Alan was going to
research a doctoral thesis on human ecology: people and their use of land.
In the quietude of the untouched wilderness, among men and women of Nature,
he felt, he would experience the primitive at last. He would become like
an Indian, perhaps, and learn the wisdom of an ancient people.
During the days when
Gwe planned to leave for Myana, Alan Hull learned the following: (1)
He’d passed the oral exam for his doctorate, which nine months earlier
he’d failed, and (2) the fellowship from the U.S. Public Health Service
and grant from the National Science Foundation to go to New Guinea were
activated. Practically weeping with relief, he began arranging to leave.
It was in September
of the 27th year of his life that Alan Hull arrived at last, early in the
morning, in Kiriwinoo, New Guinea. He booked into Kiriwinoo Hotel.
This city on the
northern coast of New Guinea sits at the mouth of the River which is entry
to the interior: to the faraway Mountain Ok region, where Gwe lived. That
River, the mighty Sepik, winds its way through hundreds of miles of forest
and is home to the most spectacular, variegated art of the Territory. But
this was not to be the subject of his study, as much as he loved to draw.

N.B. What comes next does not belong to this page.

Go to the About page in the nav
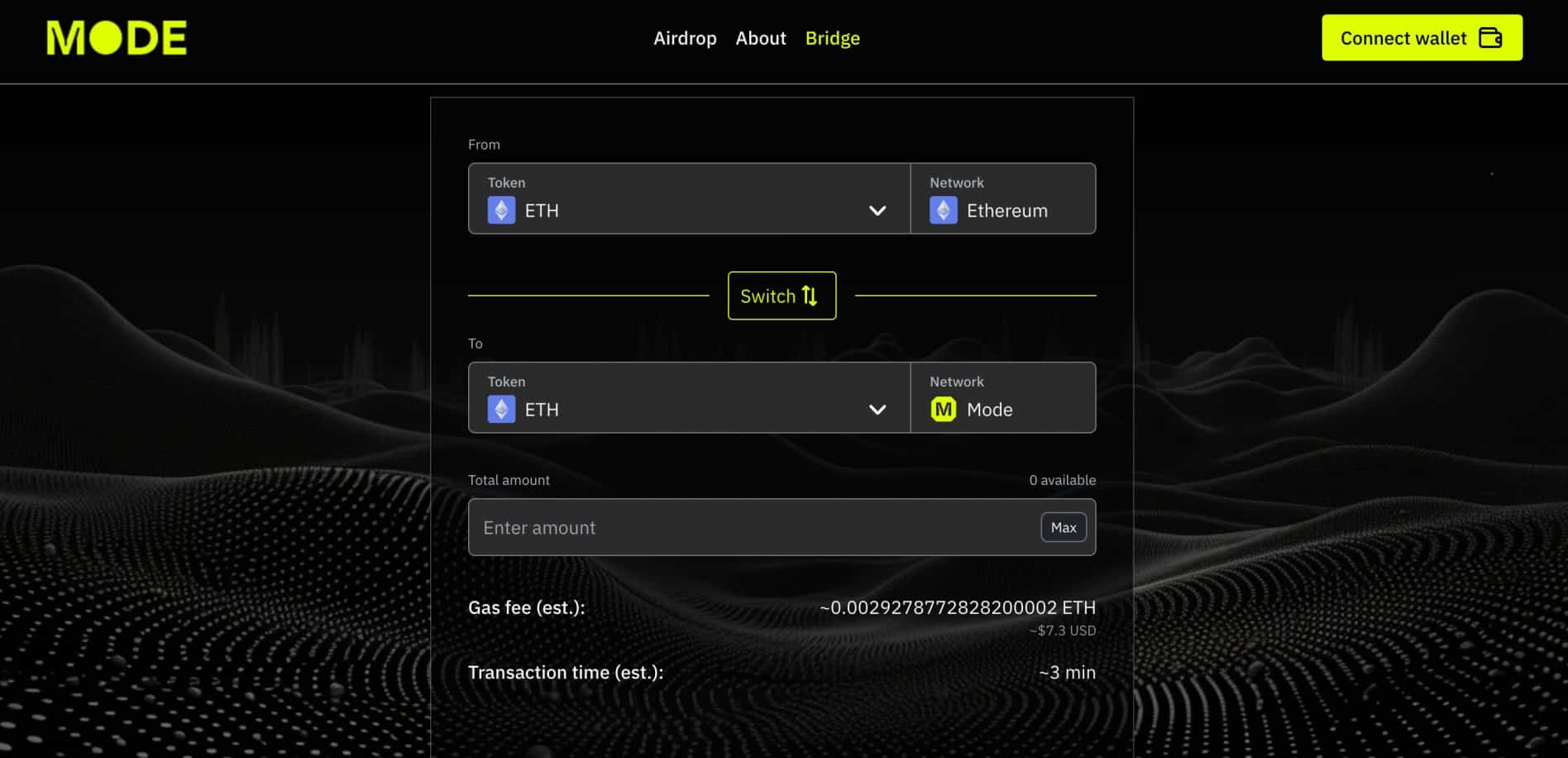Screen dimensions: 1568x758 760,38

He felt art was not included in his scientific objectives: to study the
relation of people and land.
And now, Alan was
about to have his first breakfast in New Guinea. In the dining room, walking
languidly in the heat, waiters in red laplaps
1 served the guests.
A waiter approached
Alan to ask a question. “What did he say?” Alan asked the blond official
in short pants and long socks sitting at the next table.
“He asked, What do
you want?”
“Don’t they speak
English?”
The man looked at
him in surprise. “No.”
With electric fans
suspended from the ceiling, slowly revolving, the guests eating breakfast,
and black waiters in red silently moving from table to table, it seemed
to Alan a scene from an old movie of French West Africa: black servitude
and white supremacy.
Meanwhile, the Australian
business people ate heartily as if nothing was wrong.
The waiter left,
hurt that Alan didn’t order.
The waiter came back,
thinking better of his decision. Alan asked the blond man, “Can he get
a pad and pencil from the hotel desk, and I’ll write my order on it?”
The man said, “No.
The cook can’t read.”
“Can anybody read?”
“No.”
Alan reflected on
the quiet acceptance of vast social difference between the white businesspeople
and government workers, and the dark New Guinean staff.
Here, thought Alan
looking at the men serving food, are the rightful owners of New Guinea:
the first inhabitants of this large island—an island girdled with dark
ocean and three thousand miles of circumference—and these men are serving
in red laplaps.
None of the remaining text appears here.